Вот как с ним все обстоит. Что ты на это скажешь? Макс только одно может сказать: как он рад, ни за кого он так не рад, как за доктора. И, словно в доказательство, даже обнимает его. Хочет знать, есть ли у доктора ее фото, надеется, что вскоре с ней познакомится. Доктор говорит: я не знал, что такие создания вообще бывают на свете. Она очень нежная, если это способно сказать хоть что-то, свободно говорит на идише и на иврите. Я вешу пятьдесят девять кило, говорит он вдруг. Макс, говорит он, можно ли ехать в Берлин, если в тебе пятьдесят девять кило? Конечно нет. Надо набраться терпения. Берлин никуда не денется, считает друг. Этот город сейчас как в лихорадке, говорит Макс, он же знает от Эмми, и самое худшее, похоже, еще впереди.

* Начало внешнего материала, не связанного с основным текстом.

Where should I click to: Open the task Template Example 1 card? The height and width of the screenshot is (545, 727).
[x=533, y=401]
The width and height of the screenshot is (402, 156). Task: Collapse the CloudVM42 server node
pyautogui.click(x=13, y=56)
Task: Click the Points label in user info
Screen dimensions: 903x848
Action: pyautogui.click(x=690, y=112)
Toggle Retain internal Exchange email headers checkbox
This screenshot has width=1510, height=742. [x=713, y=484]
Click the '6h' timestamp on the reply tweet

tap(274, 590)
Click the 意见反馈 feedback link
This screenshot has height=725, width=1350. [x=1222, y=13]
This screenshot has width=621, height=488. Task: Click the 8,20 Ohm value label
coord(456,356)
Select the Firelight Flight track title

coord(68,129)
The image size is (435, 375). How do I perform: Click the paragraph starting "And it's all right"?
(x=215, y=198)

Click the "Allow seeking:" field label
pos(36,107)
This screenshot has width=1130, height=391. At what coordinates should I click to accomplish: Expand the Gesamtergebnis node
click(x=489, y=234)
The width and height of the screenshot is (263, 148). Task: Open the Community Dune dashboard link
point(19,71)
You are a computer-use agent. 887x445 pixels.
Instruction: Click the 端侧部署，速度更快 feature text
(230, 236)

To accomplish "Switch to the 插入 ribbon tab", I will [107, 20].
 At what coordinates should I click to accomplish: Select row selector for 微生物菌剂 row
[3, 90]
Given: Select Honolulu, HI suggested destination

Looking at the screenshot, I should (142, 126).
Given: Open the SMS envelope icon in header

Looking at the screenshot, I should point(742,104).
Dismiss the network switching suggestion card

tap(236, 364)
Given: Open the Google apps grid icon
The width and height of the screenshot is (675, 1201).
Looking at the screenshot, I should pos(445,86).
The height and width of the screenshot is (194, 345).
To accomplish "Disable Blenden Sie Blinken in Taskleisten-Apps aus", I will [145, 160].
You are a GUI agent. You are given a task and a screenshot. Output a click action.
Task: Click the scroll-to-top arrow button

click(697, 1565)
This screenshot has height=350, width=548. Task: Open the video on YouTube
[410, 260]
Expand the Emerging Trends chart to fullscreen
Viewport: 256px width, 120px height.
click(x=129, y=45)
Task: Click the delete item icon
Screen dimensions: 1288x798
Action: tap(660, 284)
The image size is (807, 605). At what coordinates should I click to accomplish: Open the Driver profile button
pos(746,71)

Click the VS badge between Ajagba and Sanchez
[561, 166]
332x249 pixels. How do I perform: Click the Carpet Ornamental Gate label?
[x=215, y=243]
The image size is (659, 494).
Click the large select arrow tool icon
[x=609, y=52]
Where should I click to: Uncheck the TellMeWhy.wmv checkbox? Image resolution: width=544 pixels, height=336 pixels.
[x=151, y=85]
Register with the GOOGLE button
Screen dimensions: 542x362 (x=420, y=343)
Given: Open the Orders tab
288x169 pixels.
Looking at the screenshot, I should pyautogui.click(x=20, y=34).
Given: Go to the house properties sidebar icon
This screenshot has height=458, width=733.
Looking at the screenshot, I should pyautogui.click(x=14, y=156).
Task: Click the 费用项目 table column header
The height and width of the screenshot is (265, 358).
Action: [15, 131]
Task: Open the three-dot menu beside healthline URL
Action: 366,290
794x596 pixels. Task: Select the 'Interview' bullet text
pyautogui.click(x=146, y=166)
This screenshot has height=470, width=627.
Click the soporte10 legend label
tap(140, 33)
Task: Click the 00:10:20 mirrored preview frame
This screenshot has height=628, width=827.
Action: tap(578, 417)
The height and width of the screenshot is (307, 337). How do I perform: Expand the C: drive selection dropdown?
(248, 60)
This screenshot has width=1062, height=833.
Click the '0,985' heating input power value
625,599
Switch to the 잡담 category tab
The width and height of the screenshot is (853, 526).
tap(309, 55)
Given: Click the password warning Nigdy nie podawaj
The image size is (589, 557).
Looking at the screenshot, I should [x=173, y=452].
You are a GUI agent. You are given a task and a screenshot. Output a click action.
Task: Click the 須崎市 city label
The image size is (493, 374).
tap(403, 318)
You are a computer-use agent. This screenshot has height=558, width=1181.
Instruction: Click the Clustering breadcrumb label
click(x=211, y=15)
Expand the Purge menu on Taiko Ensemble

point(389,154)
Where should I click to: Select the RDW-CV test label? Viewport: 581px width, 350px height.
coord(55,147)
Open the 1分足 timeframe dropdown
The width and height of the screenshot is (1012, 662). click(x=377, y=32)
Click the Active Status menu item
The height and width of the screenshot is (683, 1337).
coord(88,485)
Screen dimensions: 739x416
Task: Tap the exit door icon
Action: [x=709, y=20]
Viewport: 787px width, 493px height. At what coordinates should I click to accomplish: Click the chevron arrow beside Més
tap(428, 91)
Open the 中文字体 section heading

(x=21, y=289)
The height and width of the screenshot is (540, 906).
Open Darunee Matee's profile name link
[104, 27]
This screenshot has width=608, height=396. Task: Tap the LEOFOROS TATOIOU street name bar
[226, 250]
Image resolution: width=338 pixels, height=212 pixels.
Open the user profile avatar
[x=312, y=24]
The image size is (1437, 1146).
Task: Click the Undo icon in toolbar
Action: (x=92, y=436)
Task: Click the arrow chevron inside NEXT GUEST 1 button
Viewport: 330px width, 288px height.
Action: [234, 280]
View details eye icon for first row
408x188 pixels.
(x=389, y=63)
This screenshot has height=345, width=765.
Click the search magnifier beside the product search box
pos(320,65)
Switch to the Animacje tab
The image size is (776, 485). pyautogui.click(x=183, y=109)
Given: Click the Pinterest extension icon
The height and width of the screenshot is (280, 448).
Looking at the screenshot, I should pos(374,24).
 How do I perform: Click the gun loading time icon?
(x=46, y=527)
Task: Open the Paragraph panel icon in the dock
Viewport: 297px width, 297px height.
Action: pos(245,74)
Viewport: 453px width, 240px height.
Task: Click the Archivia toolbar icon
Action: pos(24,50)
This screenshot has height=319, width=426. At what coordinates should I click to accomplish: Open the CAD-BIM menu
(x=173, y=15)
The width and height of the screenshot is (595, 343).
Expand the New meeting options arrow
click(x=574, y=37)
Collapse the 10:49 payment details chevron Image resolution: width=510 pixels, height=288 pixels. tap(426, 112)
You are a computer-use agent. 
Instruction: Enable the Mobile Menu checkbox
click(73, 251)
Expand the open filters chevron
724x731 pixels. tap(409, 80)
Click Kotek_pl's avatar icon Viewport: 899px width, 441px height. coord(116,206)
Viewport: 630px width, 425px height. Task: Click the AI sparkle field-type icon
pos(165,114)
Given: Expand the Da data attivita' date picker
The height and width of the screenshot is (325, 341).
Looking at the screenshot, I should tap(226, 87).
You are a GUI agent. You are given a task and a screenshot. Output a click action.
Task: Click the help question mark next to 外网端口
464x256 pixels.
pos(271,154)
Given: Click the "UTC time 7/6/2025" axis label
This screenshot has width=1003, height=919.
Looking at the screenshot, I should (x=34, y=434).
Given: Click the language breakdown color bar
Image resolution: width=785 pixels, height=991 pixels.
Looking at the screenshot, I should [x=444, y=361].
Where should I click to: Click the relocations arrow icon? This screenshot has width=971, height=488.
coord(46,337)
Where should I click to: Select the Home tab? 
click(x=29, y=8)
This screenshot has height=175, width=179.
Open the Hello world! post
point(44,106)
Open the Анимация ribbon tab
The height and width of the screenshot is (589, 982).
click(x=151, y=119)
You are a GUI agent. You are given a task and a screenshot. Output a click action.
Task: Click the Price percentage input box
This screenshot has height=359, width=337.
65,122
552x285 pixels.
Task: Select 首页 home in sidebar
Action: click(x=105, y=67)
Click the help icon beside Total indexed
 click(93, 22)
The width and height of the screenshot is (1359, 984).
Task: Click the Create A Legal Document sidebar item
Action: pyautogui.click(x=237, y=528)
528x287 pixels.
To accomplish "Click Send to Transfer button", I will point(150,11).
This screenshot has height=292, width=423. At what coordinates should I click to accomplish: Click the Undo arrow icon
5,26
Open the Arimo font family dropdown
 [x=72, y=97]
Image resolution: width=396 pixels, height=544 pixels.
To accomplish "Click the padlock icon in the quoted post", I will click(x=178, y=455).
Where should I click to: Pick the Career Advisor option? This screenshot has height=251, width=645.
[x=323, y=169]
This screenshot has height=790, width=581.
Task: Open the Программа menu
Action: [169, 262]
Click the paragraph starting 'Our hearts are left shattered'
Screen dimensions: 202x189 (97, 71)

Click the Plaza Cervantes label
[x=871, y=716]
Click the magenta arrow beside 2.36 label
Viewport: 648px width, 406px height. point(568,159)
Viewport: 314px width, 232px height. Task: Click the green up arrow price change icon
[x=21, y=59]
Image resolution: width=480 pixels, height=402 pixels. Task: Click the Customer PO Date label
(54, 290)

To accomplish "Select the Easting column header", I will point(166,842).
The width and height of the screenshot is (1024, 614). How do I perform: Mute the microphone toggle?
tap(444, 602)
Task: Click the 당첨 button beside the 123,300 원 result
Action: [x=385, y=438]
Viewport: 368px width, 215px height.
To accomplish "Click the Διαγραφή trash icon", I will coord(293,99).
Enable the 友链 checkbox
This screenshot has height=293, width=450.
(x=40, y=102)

Письмо ее он читает, стоя у окна, с облегчением, потому что она больше не сердится, о деньгах и вправду практически не упоминает. Она на пляже. Ему кажется, он почти видит, как она сидит и пишет, словно и сам совсем неподалеку. Все такое знакомое, близкое. Когда она пишет, к пристани как раз причаливает пароход – он сразу видит всю эту картину – дамы, на любой вкус и с пестрыми зонтиками, опираются на уверенные руки своих деловитых супругов, перед ними наряженные дети, а вот и собака, еще одна, строгое платье гувернантки, беззаботная барышня. Да, он видит почти все: белесую дымку на горизонте, пенистую линию прибоя, хотя кое-что уже улетучилось, стерлось из памяти, запах моря ранним утром на пляже, краски, вообще подробности, которые он, к сожалению, недостаточно цепко старался заметить, старая брошь, которую носила Дора, ее туфли, пальцы ног, что-то там было с этими пальцами. Глаза, глаза у нее серо-голубые. Помнит ее взгляд, хотя даже его уже не вполне, ощущение, что в тебя что-то попало, как ударило, вот и сейчас, когда он читает то, что ему написала эта молодая, двадцатипятилетняя женщина с востока.
И М. было примерно столько же, когда он ее встретил. А до нее была Ф., тоже двадцать с небольшим, да и Юлия была лишь ненамного старше. Получается, что он вот уже много лет знакомится только с двадцатилетними, ну, чуть постарше двадцати. Что это говорит о нем, кому тем временем уже сорок? Что он так и остался молодым? Или настолько боится стать взрослым? Какое-то время он раздумывает об этом. Еще ему приходит в голову, что почти все они были еврейки. Швейцарка была не еврейка, и М. тоже. Из-за того, что встретил М., он у Юлии, можно сказать, заживо сердце вырвал. Сейчас, все эти долгие годы спустя, ему вообще не верится, что он был на такое способен.